- When researchers started using the term “digital divide” in the 1990s they were referring to an inequality of access to the Internet and other ICTs. Over time the issue shifted from unequal access to emphasizing disparities of technological competency across socioeconomic sectors. The new manifestation of the digital divide, according to a New York Times article, is reflected in whether time on the Internet is spent being productive, or wasting time:
As access to devices has spread, children in poorer families are spending considerably more time than children from more well-off families using their television and gadgets to watch shows and videos, play games and connect on social networking sites, studies show.
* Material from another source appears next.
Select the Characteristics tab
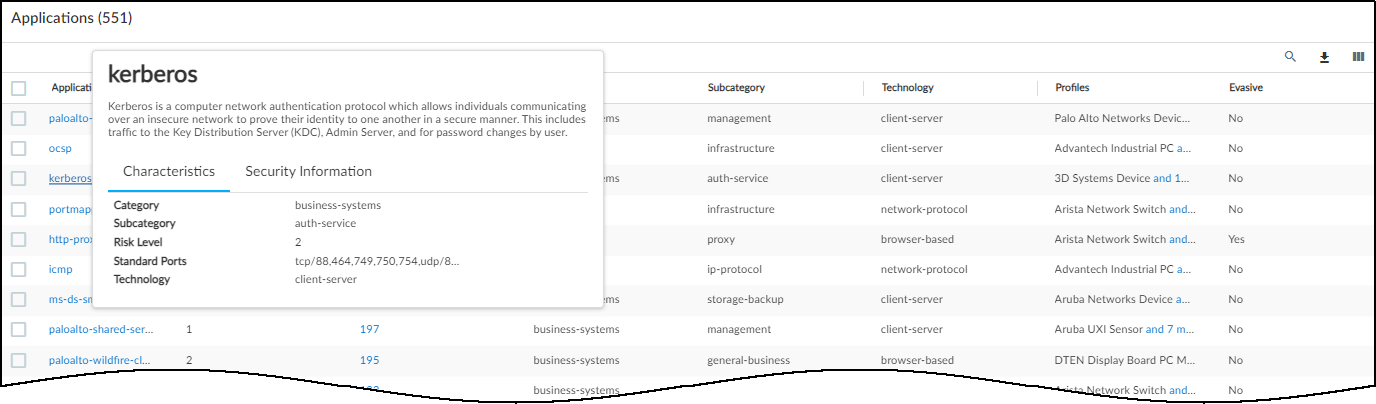The width and height of the screenshot is (1376, 404). point(168,171)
The new divide is such a cause of concern for the Federal Communications Commission that it is considering a proposal to spend $200 million to create a digital literacy corps. This group of hundreds, even thousands, of trainers would fan out to schools and libraries to teach productive uses of computers for parents, students and job seekers.
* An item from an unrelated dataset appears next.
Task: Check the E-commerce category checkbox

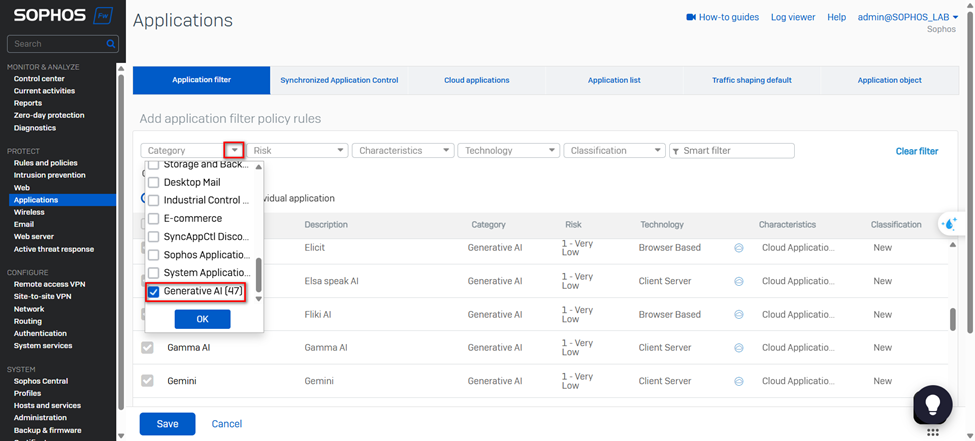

A study published in 2010 by the Kaiser Family Foundation found that children and teenagers whose parents do not have a college degree spent 90 minutes more per day exposed to media than children from higher socioeconomic families. In 1999, the difference was just 16 minutes.
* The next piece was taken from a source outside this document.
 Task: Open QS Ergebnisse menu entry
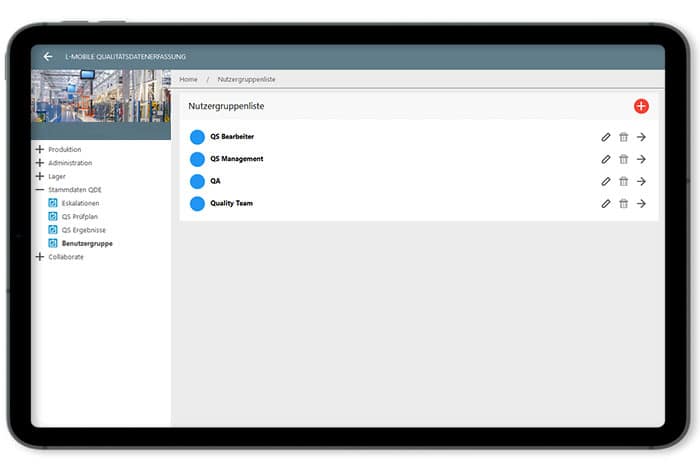(83, 230)
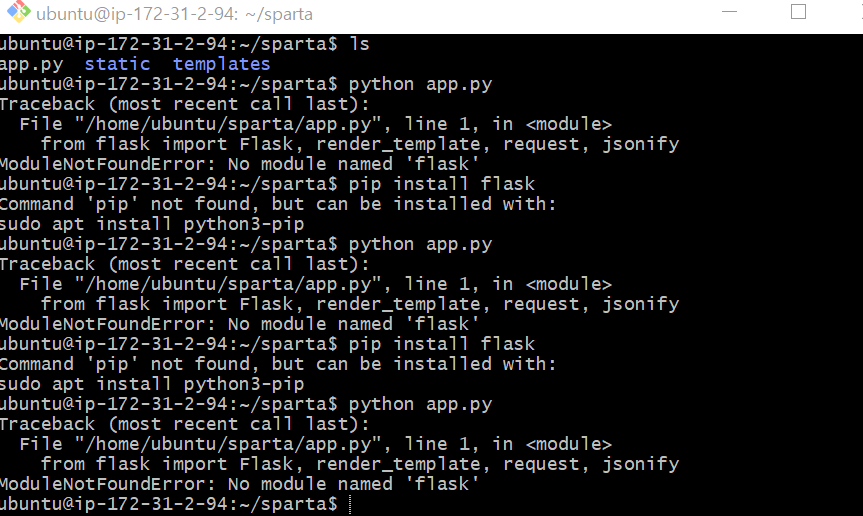
Task: Click the first "python app.py" command
Action: click(420, 84)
- In an op-ed for the LA Times Neal Gabler writes that Obama’s legacy may be disillusionment with partisan politics and a shift toward do-it-yourself democracy:
Disillusionment with partisan politics is certainly nothing new. Obama’s fall from grace, however, may look like a bigger belly flop because his young supporters saw him standing so much higher than typical politicians. Yet by dashing their hopes, Obama may actually have accomplished something so remarkable that it could turn out to be his legacy: He has redirected young people’s energies away from conventional electoral politics and into a different, grass-roots kind of activism. Call it DIY politics.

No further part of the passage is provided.